• **SUPPLIED ENTRIES**:
Content starts

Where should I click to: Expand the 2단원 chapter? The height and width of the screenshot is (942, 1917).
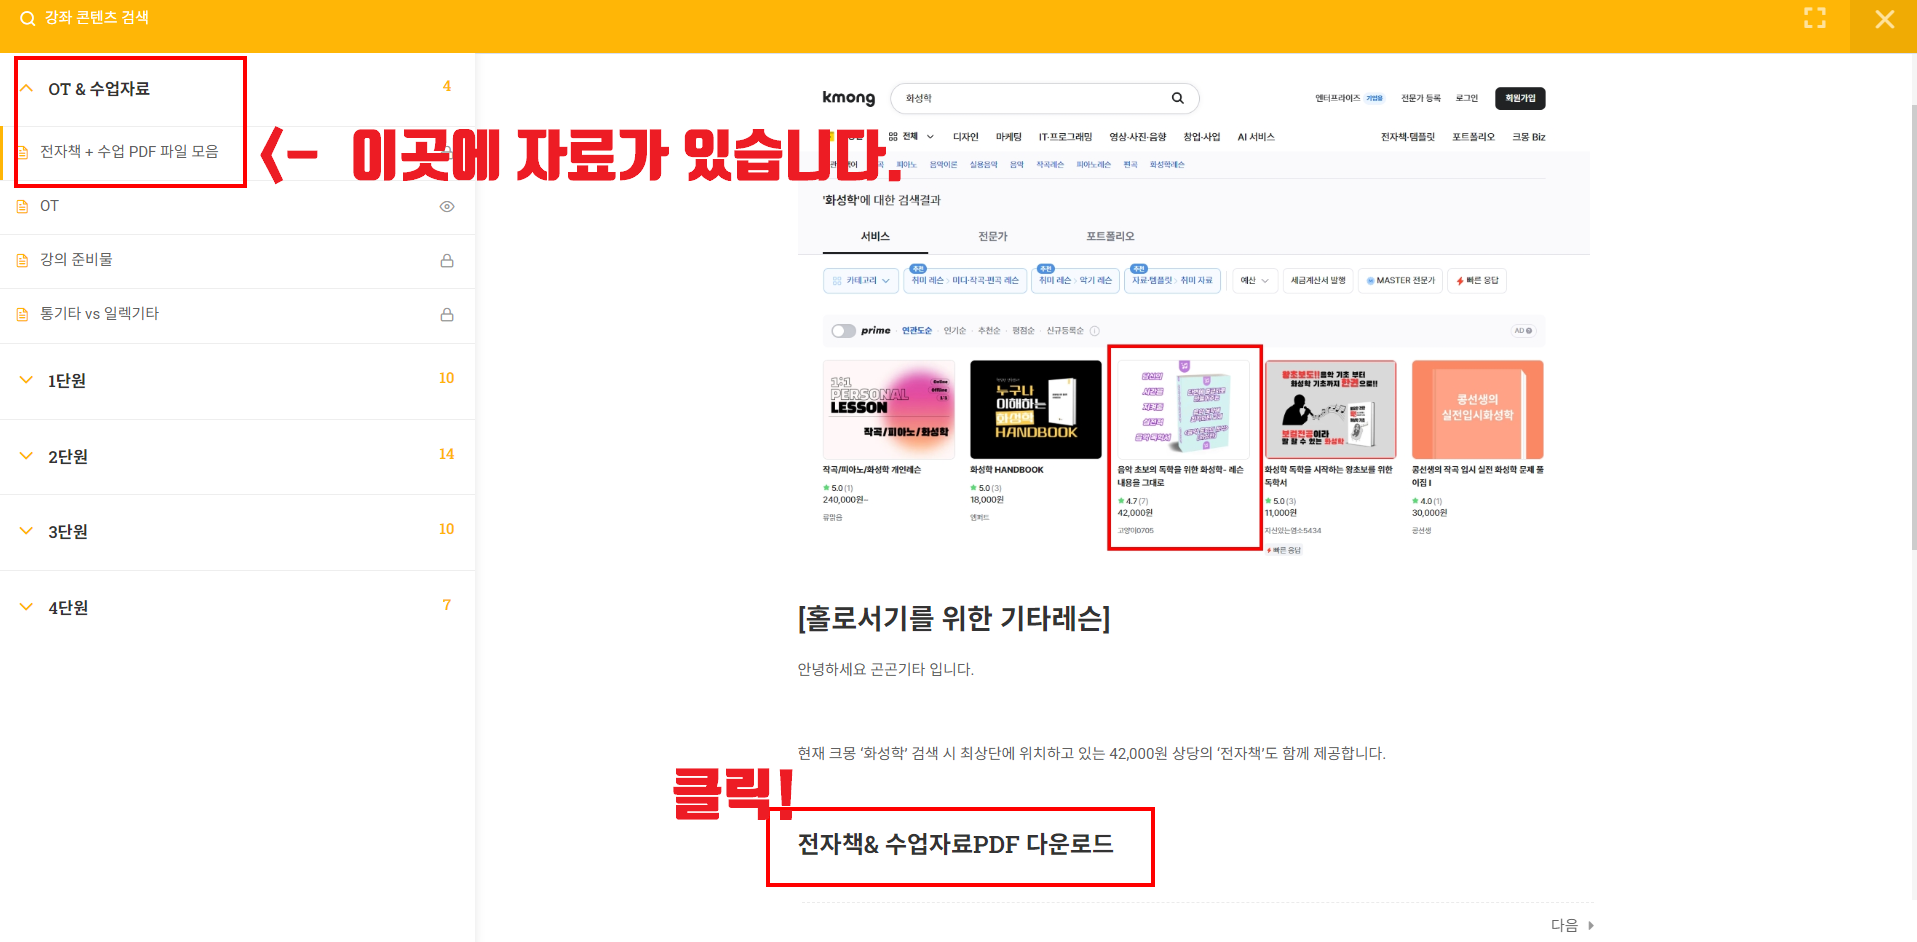click(x=27, y=456)
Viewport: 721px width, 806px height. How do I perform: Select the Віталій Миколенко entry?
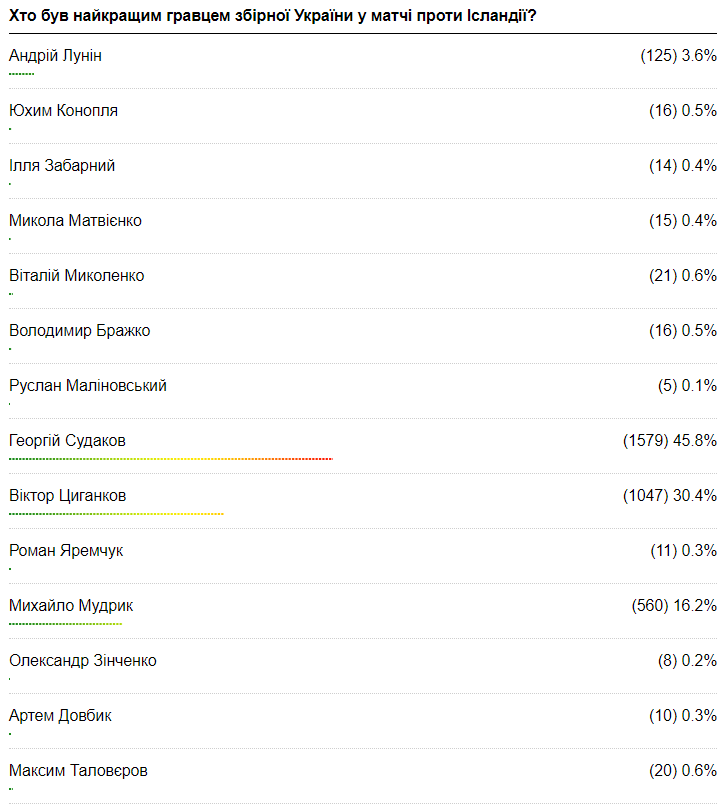point(76,276)
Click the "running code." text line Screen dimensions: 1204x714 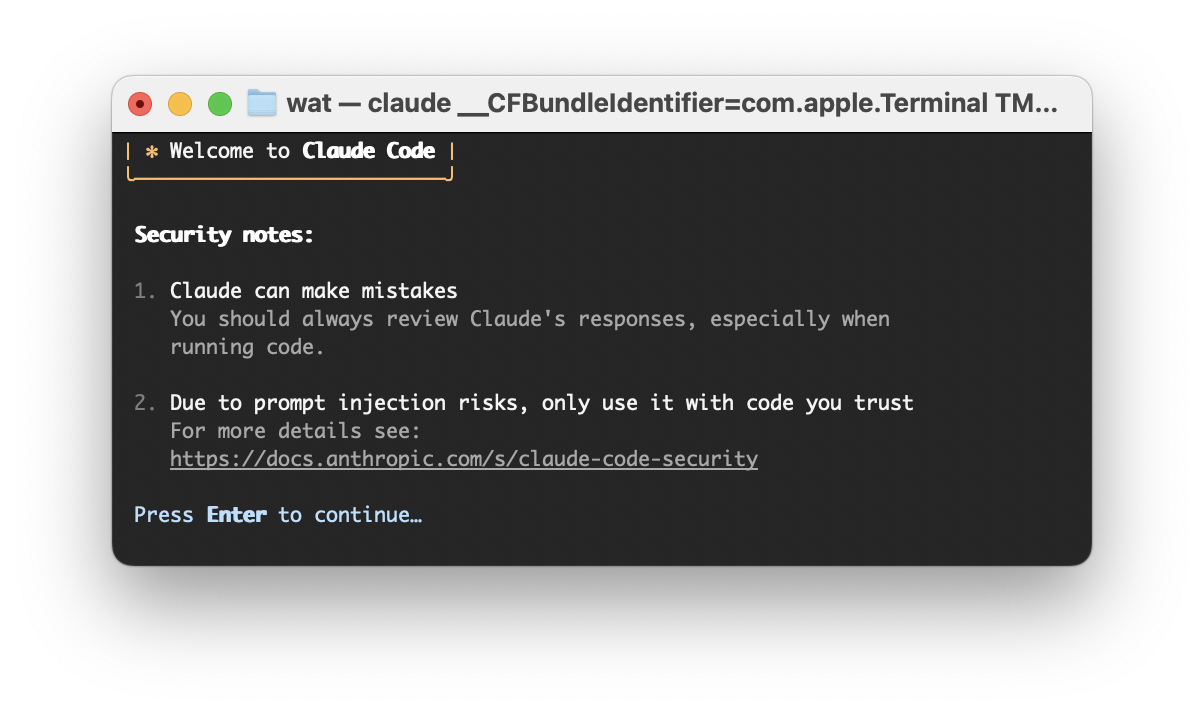[248, 347]
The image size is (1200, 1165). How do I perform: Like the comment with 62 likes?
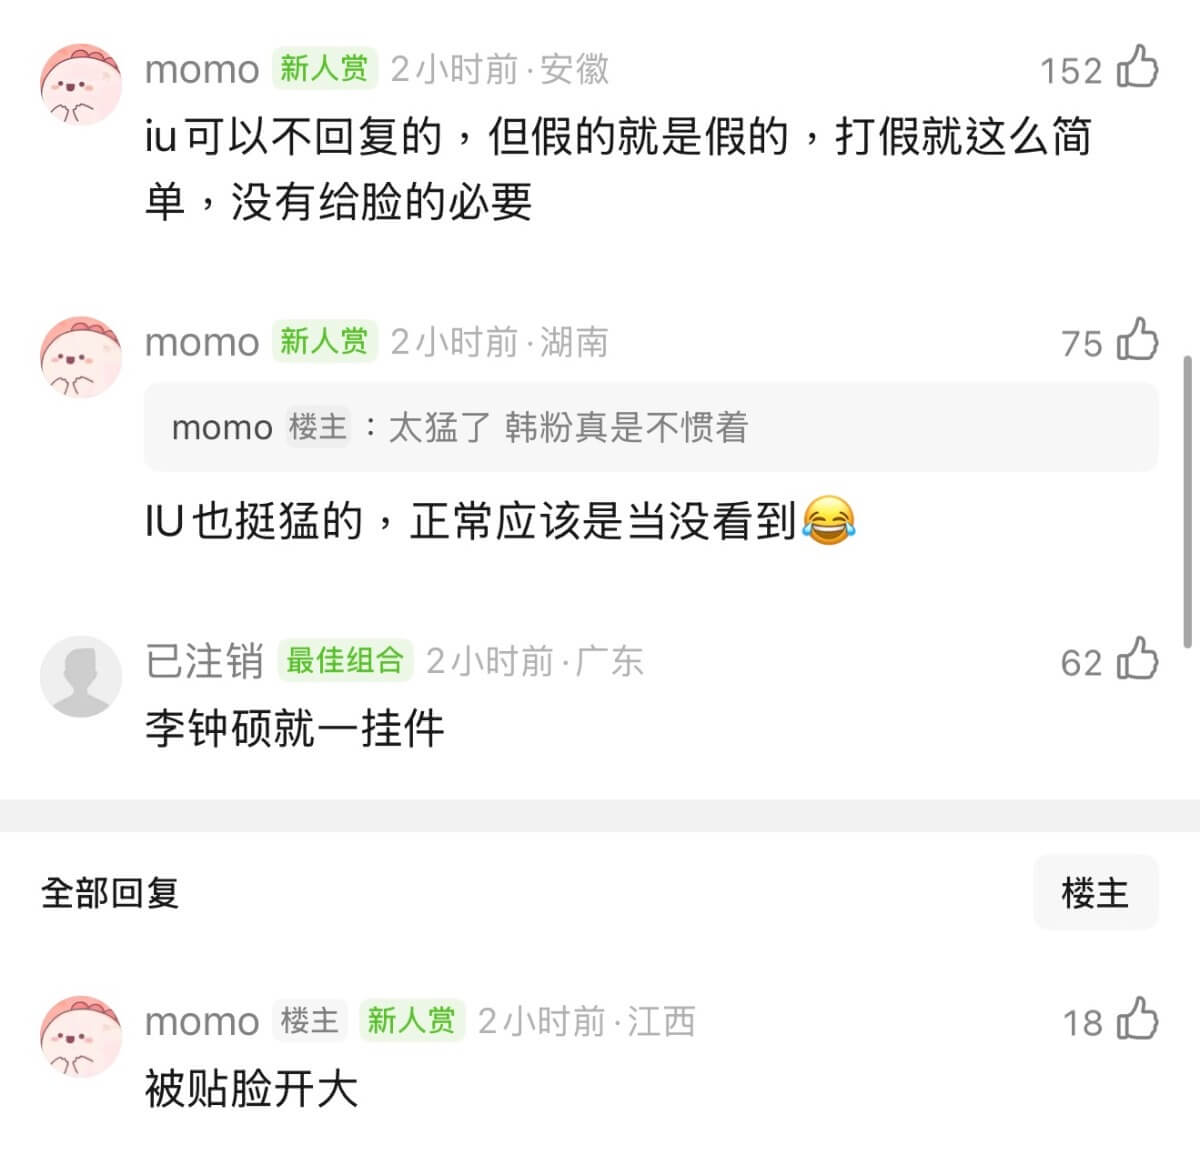pos(1137,660)
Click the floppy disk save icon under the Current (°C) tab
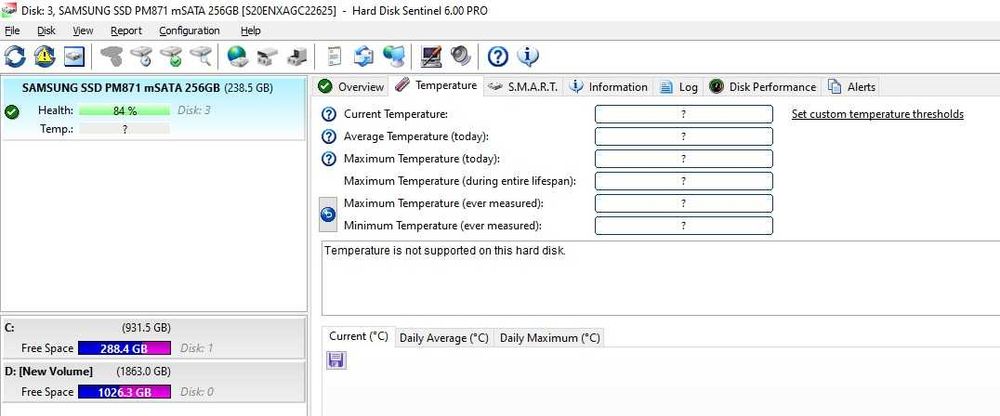This screenshot has width=1000, height=416. [x=336, y=360]
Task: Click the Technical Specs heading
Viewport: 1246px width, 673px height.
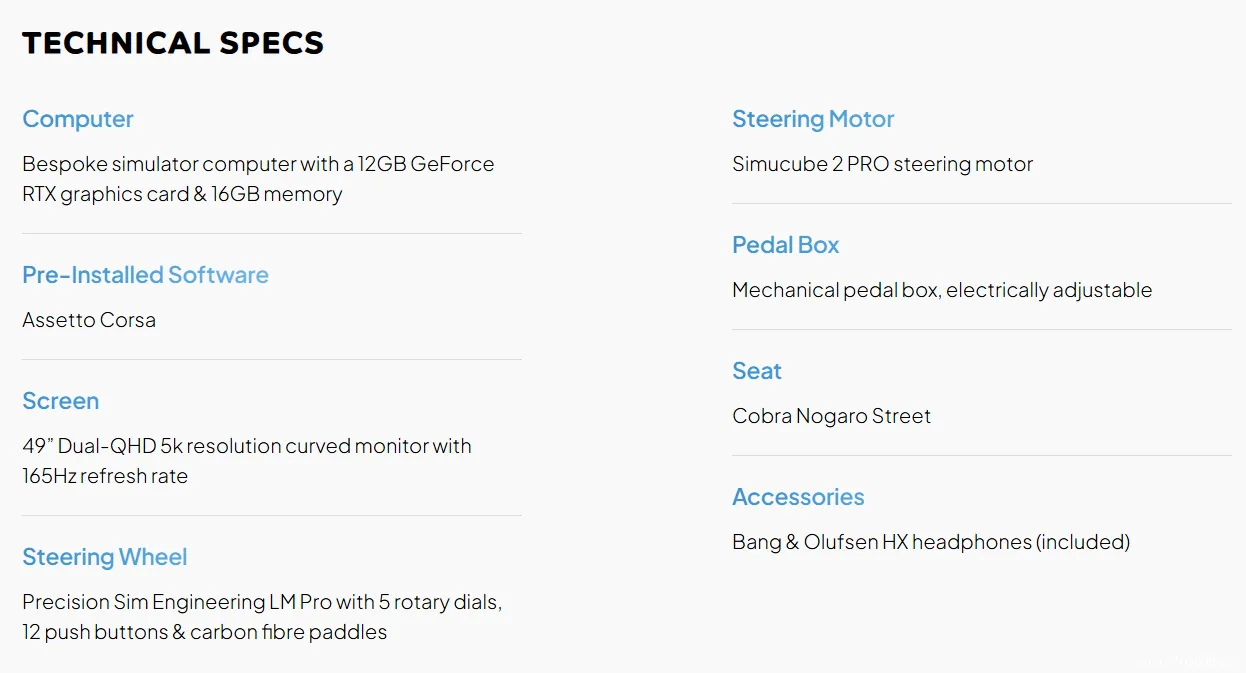Action: (x=173, y=43)
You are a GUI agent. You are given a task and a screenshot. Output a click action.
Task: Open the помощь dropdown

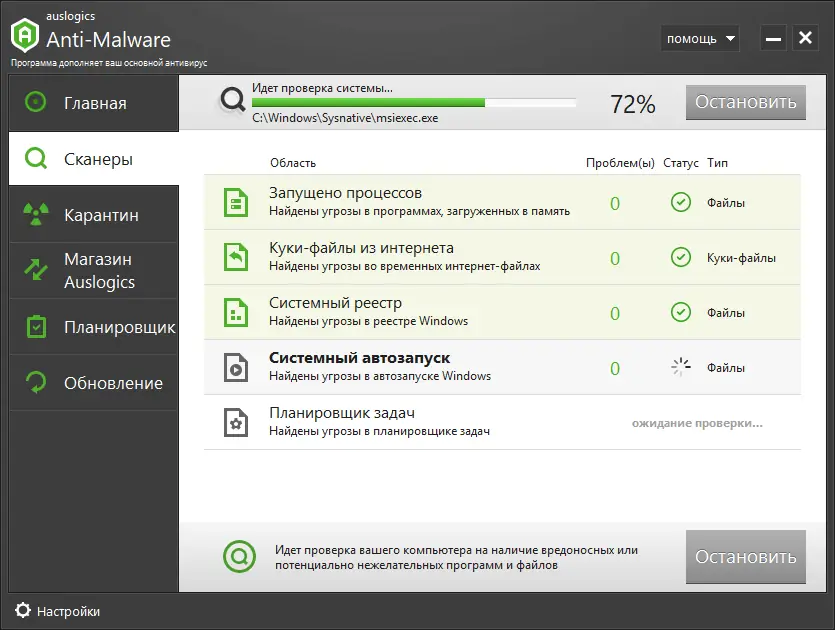pos(699,37)
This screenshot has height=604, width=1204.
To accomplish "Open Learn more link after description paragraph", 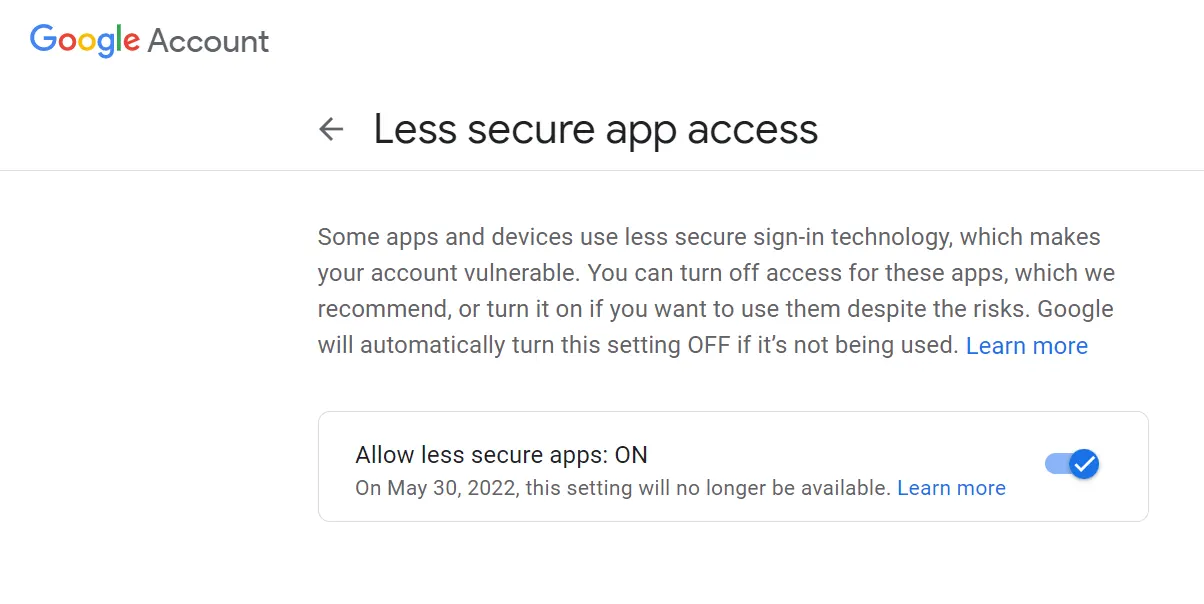I will coord(1026,346).
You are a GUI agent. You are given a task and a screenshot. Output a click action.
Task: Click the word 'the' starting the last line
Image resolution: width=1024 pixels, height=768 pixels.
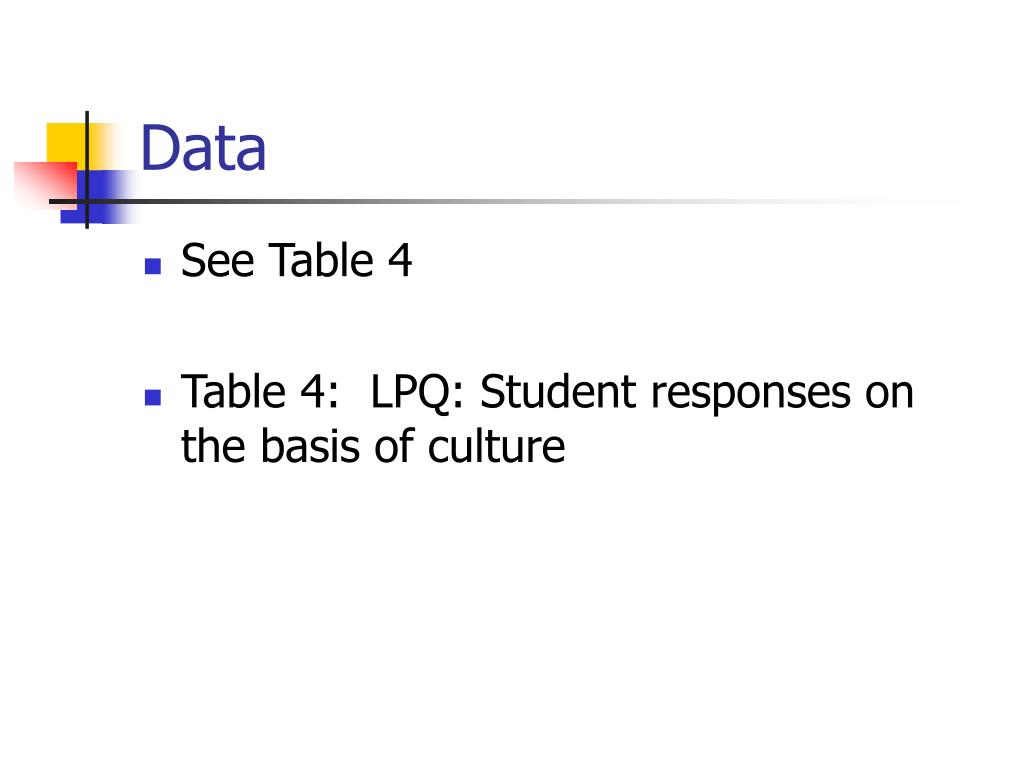coord(214,446)
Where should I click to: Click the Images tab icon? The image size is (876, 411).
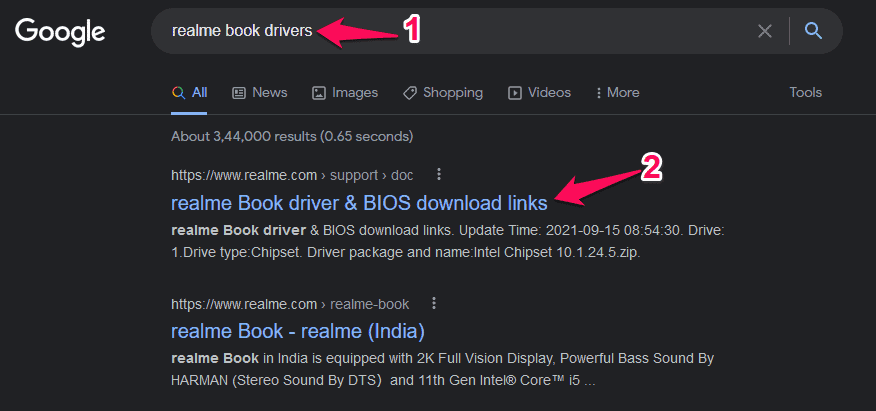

Content ends

• **ABOUT THIS TASK**:
Once the line containing "Image resolution: width=1024" is found, write out exactly that line and each line after it through the end of the entries, omitting pictures.

• **SOLUTION TO THE PROBLEM**:
Image resolution: width=1024 pixels, height=768 pixels.
coord(214,446)
Where should I click to: Click the Images tab icon? The image size is (876, 411).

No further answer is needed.